**Exercise details**
Range to output from the entries below: the line containing "You are a GUI" through the line containing "Screen dimensions: 587x352". Set it down exactly, ends included, nothing else.

**Data to examine**
-------

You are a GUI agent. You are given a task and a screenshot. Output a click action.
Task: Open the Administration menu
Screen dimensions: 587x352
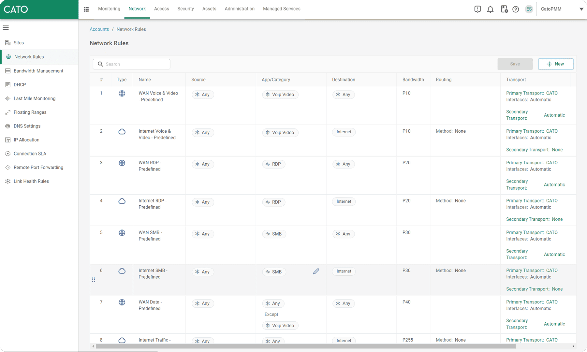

-------

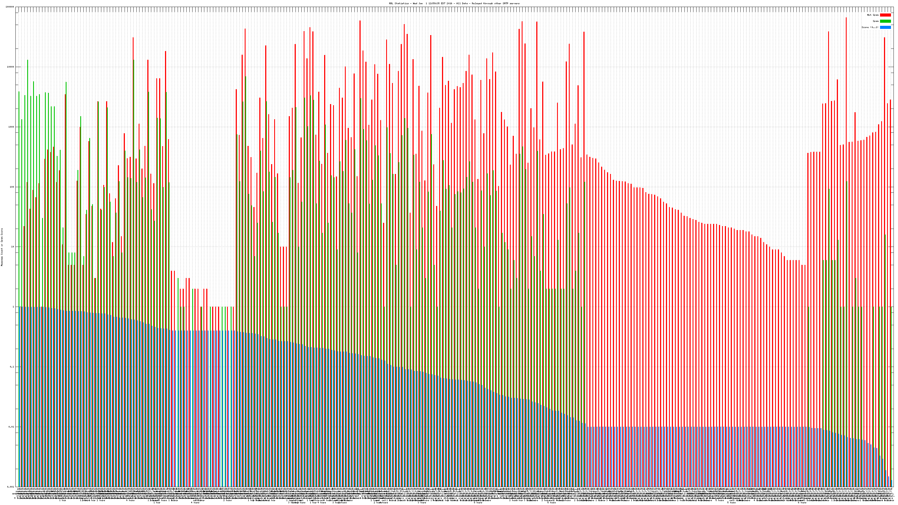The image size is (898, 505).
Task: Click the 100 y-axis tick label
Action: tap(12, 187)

-------

**Solution**
You are a GUI agent. You are given a task and a screenshot. Output a click action.
Task: Open the Administration menu
Screen dimensions: 587x352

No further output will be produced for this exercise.